Advances in mammography and other imaging technology over the past 30 years have meant that pathologists must render opinions on ever smaller breast lesions, some the size of a few grains of salt. Discerning the difference between some benign lesions and early stage breast cancer is a particularly challenging area of pathology, according to medical records and interviews with doctors and patients.
Diagnosing D.C.I.S. “is a 30-year history of confusion, differences of opinion and under- and overtreatment,” said Dr. Shahla Masood, the head of pathology at the University of Florida College of Medicine in Jacksonville. “There are studies that show that diagnosing these borderline breast lesions occasionally comes down to the flip of a coin.”
Much of the current finger-pointing is toward pathologists, where their money comes from, whether they are ‘certified’ or not and in general, how good a job they do.
In 2006, Susan G. Komen for the Cure, an influential breast cancer survivors’ organization, released a startling study. It estimated that in 90,000 cases, women who receive a diagnosis of D.C.I.S. or invasive breast cancer either did not have the disease or their pathologist made another error that resulted in incorrect treatment.
After the Komen report, the College of American Pathologists announced several steps to improve breast cancer diagnosis, including the certification program for pathologists.
For the medical community, the Komen findings were not surprising, since the risk of misdiagnosis had been widely written about in medical literature. One study in 2002, by doctors at Northwestern University Medical Center, reviewed the pathology in 340 breast cancer cases and found that 7.8 percent of them had errors serious enough to change plans for surgery.

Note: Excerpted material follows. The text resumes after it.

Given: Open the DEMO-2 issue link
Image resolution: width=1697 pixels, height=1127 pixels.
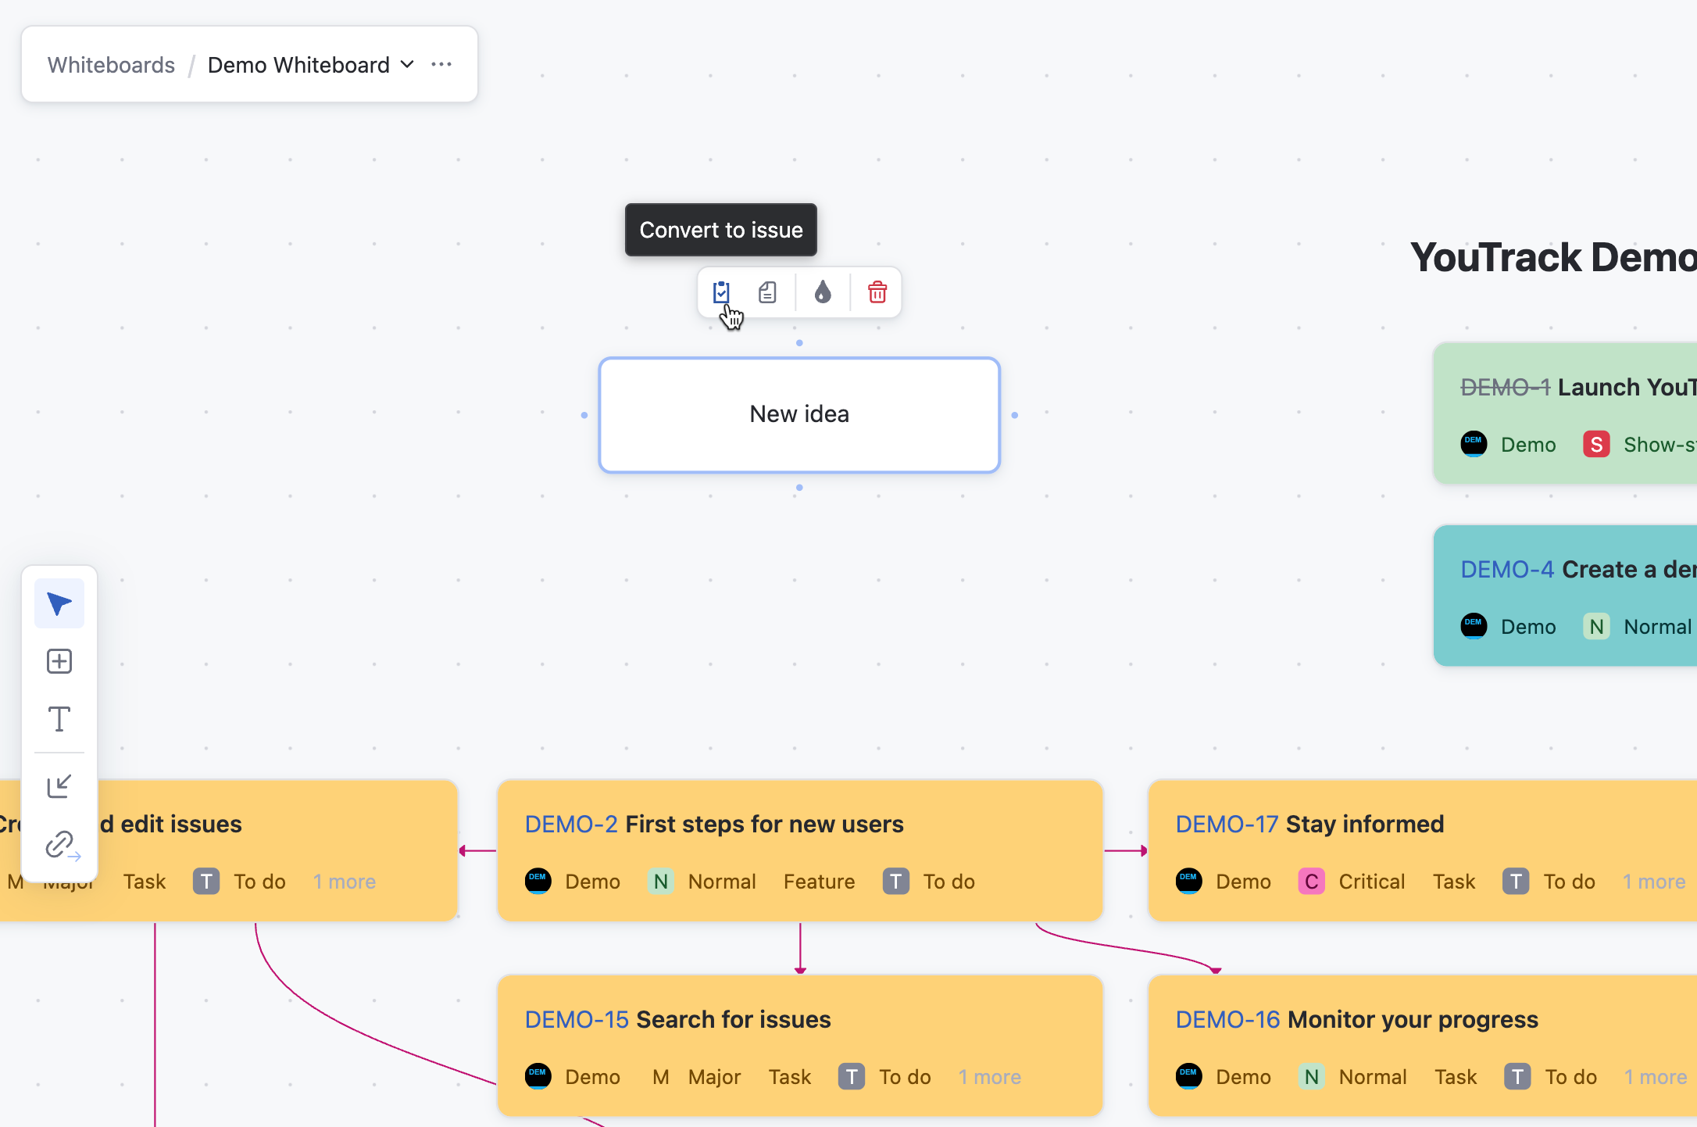Looking at the screenshot, I should click(570, 824).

This space has argued occasionally for reconsideration of yearly mammograms and for longer, stronger consideration of other options before a mastectomy is performed. Especially in the case of older women.
Would I insist on further studies or opt for less radical treatment if I were diagnosed with breast cancer today? Probably. Can I undo the mastectomy I had at 72? Not exactly. Second-guessing is beside the point for someone who is healthy and fit, but asking questions won’t ever hurt.